Director Cordray discussed this issue at the last Consumer
Advisory Board meeting. Additionally, the CFPB held a field hearing on the
proposals in October, and a CUNA member participated as a panelist.
Some of the relevant parts of the proposal the CFPB has put
forward include:
- Clauses would be required to state that they do
not apply to cases filed as class actions unless and until class certification
is denied or the class claims are dismissed.
- Proposals that would facilitate ongoing Bureau
as well as public monitoring of consumer financial arbitrations and publishing
these claims and awards on the CFPB website.
Since credit unions are member-owned cooperatives, they are
more likely to resolve disputes with members without arbitration or litigation.
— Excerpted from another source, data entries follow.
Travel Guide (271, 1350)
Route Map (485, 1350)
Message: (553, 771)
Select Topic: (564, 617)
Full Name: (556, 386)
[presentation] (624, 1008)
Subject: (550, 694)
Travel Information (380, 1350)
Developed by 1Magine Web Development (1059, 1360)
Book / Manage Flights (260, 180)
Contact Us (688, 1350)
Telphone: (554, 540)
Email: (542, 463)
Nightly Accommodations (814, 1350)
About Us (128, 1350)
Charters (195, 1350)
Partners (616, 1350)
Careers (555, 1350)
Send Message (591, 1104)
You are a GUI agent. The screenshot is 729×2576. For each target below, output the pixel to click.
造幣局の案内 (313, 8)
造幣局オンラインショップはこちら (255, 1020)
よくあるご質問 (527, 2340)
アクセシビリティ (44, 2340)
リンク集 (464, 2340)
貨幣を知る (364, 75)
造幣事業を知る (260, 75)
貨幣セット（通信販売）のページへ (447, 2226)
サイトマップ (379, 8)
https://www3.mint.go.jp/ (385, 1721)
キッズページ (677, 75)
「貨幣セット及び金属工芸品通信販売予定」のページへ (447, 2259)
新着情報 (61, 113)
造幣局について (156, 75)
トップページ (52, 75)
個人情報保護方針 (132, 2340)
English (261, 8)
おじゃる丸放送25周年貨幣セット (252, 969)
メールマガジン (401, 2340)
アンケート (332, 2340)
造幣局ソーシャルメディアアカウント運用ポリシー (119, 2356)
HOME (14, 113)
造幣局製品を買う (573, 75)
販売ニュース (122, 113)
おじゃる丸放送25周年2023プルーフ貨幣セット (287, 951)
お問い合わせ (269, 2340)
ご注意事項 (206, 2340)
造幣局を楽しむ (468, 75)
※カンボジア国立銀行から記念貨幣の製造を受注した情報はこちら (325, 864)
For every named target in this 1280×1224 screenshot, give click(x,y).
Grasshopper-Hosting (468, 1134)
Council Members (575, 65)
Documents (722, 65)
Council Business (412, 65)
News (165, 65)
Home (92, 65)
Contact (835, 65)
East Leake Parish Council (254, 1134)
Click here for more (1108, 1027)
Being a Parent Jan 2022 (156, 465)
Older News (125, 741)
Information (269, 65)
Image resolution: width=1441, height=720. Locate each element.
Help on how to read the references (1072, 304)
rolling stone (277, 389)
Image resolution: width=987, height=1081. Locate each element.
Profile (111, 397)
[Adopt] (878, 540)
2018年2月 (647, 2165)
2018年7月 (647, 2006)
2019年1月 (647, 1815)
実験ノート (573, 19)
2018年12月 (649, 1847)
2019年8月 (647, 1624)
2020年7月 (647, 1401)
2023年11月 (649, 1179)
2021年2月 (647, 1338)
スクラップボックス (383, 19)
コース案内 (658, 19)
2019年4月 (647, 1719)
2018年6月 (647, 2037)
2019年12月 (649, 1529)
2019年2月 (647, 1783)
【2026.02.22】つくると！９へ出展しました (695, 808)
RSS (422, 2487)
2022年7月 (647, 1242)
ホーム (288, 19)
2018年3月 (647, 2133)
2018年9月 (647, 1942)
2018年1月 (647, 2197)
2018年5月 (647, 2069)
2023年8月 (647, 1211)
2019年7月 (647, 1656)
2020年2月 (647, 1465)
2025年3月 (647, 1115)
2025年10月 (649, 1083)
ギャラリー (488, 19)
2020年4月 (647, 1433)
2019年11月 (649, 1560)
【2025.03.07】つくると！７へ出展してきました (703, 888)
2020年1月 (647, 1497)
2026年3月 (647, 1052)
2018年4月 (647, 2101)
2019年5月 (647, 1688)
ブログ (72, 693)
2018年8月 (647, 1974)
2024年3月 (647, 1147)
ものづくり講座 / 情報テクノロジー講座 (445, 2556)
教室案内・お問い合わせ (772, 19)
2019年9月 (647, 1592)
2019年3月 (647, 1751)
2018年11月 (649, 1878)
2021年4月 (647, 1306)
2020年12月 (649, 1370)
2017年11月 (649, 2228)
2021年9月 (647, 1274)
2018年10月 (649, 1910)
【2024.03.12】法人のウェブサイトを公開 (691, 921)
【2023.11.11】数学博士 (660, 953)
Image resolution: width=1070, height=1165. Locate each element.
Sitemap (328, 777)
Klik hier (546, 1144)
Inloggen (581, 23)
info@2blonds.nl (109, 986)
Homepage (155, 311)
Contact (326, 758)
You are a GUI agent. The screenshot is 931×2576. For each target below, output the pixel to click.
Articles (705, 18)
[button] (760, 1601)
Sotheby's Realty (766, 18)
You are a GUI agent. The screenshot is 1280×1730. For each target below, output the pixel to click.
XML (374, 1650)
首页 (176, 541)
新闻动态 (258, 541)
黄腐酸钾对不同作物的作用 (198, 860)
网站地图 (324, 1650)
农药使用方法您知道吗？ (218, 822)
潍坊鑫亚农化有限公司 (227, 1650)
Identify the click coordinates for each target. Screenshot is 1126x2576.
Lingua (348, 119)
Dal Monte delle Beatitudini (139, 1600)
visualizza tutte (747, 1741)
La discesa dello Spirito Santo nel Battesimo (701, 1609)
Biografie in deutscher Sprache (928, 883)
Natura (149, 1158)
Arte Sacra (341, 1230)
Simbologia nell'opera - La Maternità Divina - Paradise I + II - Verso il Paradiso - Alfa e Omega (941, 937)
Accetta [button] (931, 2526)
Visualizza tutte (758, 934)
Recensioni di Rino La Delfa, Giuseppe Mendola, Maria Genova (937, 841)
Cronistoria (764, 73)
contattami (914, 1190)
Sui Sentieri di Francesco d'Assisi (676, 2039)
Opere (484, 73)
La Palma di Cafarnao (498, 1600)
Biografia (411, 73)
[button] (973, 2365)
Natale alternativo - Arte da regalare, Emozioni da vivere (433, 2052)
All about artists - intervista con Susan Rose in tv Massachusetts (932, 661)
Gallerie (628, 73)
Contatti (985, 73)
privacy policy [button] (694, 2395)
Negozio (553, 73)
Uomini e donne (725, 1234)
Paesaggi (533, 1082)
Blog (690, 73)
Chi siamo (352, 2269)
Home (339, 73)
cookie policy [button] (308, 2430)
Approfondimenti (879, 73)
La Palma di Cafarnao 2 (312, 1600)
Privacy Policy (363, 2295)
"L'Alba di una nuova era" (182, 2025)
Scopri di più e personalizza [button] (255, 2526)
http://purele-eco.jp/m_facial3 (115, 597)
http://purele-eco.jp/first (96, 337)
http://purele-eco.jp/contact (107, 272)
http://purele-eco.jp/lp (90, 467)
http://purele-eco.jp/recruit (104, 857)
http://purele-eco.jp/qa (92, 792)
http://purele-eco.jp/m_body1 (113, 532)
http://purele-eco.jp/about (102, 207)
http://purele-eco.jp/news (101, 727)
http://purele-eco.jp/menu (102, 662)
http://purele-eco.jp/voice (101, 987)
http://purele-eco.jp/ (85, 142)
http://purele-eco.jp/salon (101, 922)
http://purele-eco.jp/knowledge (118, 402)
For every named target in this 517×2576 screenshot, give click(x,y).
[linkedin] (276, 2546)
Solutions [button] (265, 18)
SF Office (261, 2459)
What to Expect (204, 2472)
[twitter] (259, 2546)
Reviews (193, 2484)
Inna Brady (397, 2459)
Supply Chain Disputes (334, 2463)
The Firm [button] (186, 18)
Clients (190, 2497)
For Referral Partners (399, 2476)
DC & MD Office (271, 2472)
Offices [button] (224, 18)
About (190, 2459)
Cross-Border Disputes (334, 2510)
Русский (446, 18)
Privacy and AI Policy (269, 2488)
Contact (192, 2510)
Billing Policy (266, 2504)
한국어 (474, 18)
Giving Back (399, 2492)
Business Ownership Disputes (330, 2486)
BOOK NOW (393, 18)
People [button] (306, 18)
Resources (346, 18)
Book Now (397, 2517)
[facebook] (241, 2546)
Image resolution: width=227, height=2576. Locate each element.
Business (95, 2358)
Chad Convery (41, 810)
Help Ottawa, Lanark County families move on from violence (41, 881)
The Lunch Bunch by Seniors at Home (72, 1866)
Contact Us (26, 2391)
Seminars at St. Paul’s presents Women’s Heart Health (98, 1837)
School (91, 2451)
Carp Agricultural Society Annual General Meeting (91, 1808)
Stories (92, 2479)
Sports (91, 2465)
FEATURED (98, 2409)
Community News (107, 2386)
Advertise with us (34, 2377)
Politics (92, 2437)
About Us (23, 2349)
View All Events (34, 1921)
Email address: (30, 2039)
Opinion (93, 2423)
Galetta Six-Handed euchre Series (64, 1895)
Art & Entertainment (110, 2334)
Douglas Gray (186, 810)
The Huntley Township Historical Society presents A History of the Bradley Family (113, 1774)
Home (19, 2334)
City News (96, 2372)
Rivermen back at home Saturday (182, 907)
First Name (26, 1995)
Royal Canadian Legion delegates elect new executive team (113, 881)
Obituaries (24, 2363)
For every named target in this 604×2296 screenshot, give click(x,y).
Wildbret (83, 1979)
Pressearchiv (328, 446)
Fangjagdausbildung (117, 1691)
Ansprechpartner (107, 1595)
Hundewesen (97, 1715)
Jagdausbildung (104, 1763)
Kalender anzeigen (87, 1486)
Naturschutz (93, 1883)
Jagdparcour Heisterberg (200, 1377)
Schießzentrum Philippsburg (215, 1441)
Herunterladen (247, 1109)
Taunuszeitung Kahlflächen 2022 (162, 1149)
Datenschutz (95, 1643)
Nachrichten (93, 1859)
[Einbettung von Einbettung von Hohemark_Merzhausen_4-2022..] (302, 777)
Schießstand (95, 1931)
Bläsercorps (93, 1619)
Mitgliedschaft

However, for the small number of credit unions that do use arbitration clauses,
there can be member benefits to this dispute resolution process. So we are
concerned that limiting the use of arbitration agreements could be detrimental
to credit unions and consumers. Additionally, we are concerned that limiting
arbitration could cause an increase in class-actions, which have proven to be
burdensome to credit unions, and provide little benefit or relief to credit
union members.
We will continue to engage with the CFPB about their
concerns with the arbitration proposals under consideration.